Exercise goal: List every line of the rows below that contains the string "Where", treating uppercase and lowercase as distinct.

Rows from a screen grounding dataset
◆ ◆ ◆ ◆ ◆ ◆ ◆
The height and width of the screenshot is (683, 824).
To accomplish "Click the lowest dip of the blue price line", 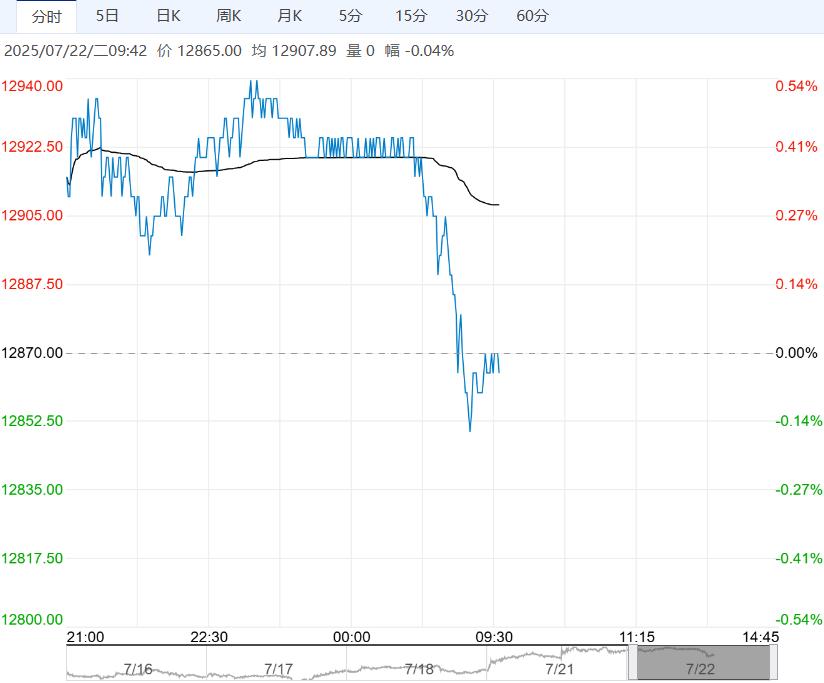I will (x=470, y=431).
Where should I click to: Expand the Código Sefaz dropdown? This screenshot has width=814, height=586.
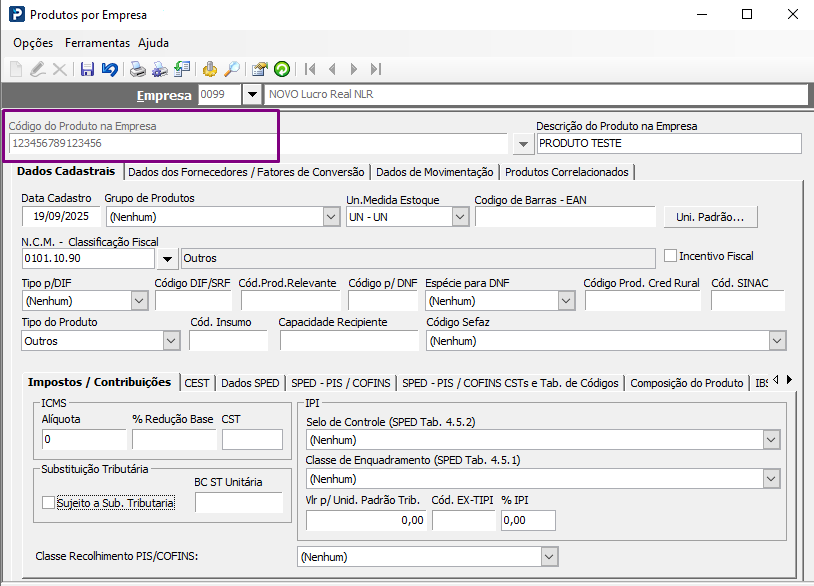coord(776,341)
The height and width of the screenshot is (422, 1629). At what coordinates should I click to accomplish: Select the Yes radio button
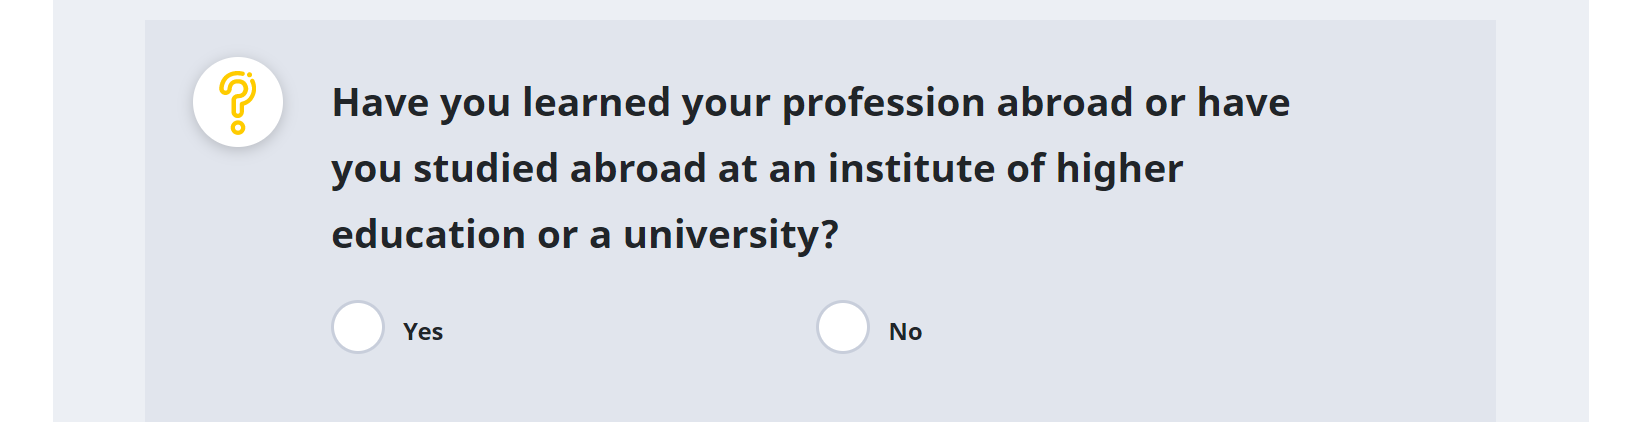[x=358, y=327]
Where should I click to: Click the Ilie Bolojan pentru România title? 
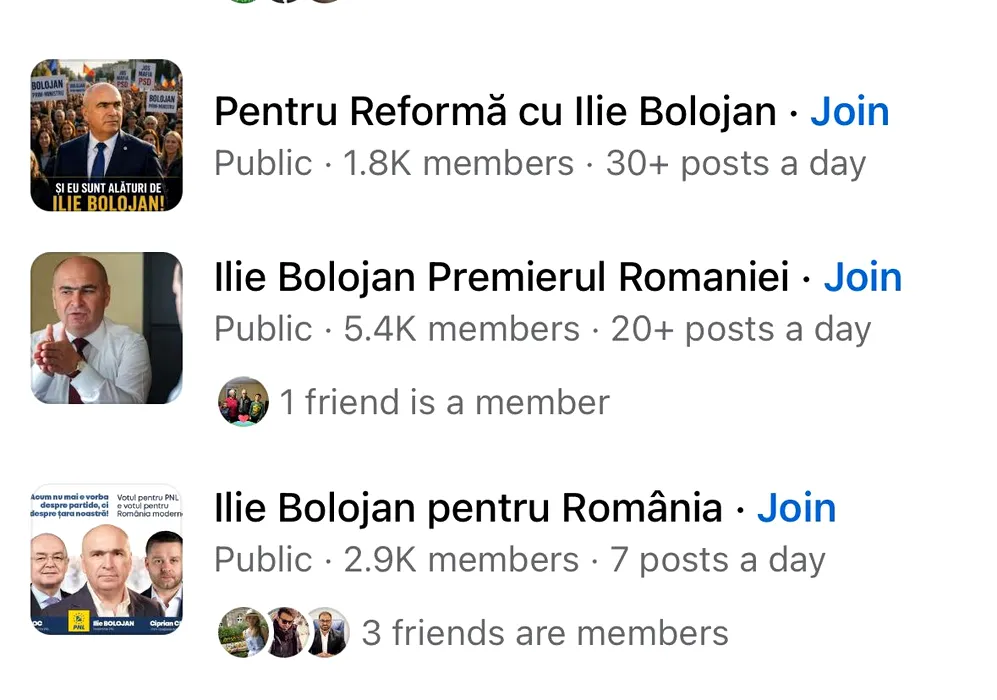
◆ ◆ ◆ ◆ ◆ ◆ ◆
Problem solution:
Where should I click to: Expand the Código Sefaz dropdown? This screenshot has width=814, height=586.
Where should I click to: Click the Ilie Bolojan pentru România title? 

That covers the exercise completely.